§ **PASSAGE TO READ**
** START **
# MX300 in gentoo?

## Nephren-Ka

Hey all...I wanted to find if anyone has gotten their Monster MX300 (or any other vortex2-based audio card) working in gentoo? There are drivers on sourceforge, but they don't compile under gentoo...any ideas?

----------

## delta407

How, exactly, do they not compile under Gentoo?

----------

## Nephren-Ka

 *delta407 wrote:*   

> How, exactly, do they not compile under Gentoo?

 

I don't remember the errors offhand, I will output it to a log file and post that  :Smile: 

----------

## BonezTheGoon

I downloaded the sources from sourceforge.net/projects/aureal and attempted a compilation to add support for my sound card.

Here is the information I get when I compile under my new Gentoo 1.2 install (I used the kernel-2.4.19-Gentoo-r7 sources).

bash-2.05a# ls -a

.	 ChangeLog  asp10.o  au_audio.c  au_mixer.c    au_vortex.c

..	 Makefile   asp20.o  au_core.c	 au_sndstat.c  au_vortex.h

COPYING  README     asp30.o  au_midi.c	 au_utils.c    mod_conf

bash-2.05a# make install

cc -D__KERNEL__  -DMODULE -DAU8830 -mpentium  -O6 -fomit-frame-pointer -Wall -pipe -I/usr/src/linux/include   -c -o au_audio.o au_audio.c

In file included from au_vortex.h:66,

                 from au_audio.c:49:

/usr/src/linux/include/linux/malloc.h:4: #error linux/malloc.h is deprecated, use linux/slab.h instead.

make: *** [au_audio.o] Error 1

Any suggestions would be greatly appreciated.  On a side note I had previously used these same sources with Mandrake 8.2 (kernel 2.4.18-mdk something-or-other) and they worked beautifully.  I would REALLY like to get my audio working in Gentoo!!!!

Thanks in advance!

BonezTheGoon

----------

## delta407

First, you're insane for using -O6. Second, these sources use "linux/malloc.h", which has been phased out in favor of "linux/slab.h"; yell at the developers of your driver.

----------

## BonezTheGoon

Ok, so I changed the source to point to slab.h instead of malloc.h, and I recompiled.  It still isn working.  Here is what I get now . . . .
** END **
§ **TASK DESCRIPTION**
Copy the MX300 thread starting with "Thanks in advance!" and going on through "of your driver.", switching "developers" to "maintainers". Work from the MX300 thread above and nothing else.

§ **GIVEN MATERIAL**
** START **
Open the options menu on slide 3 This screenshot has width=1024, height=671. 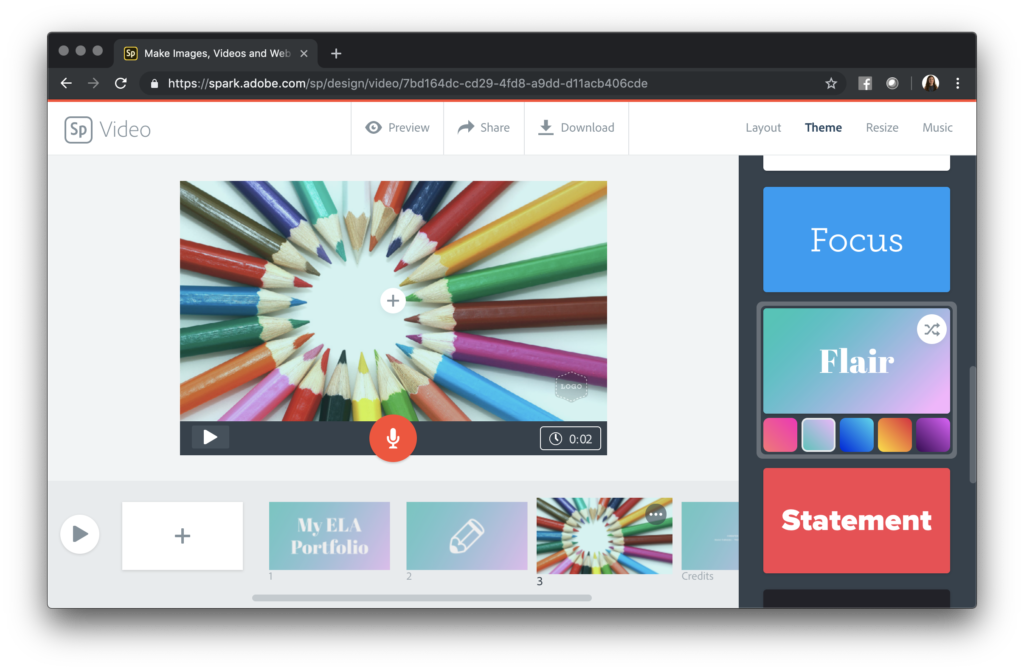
** END **
§ **OUTPUT OF THE TASK**
Thanks in advance!

BonezTheGoon

----------

## delta407

First, you're insane for using -O6. Second, these sources use "linux/malloc.h", which has been phased out in favor of "linux/slab.h"; yell at the maintainers of your driver.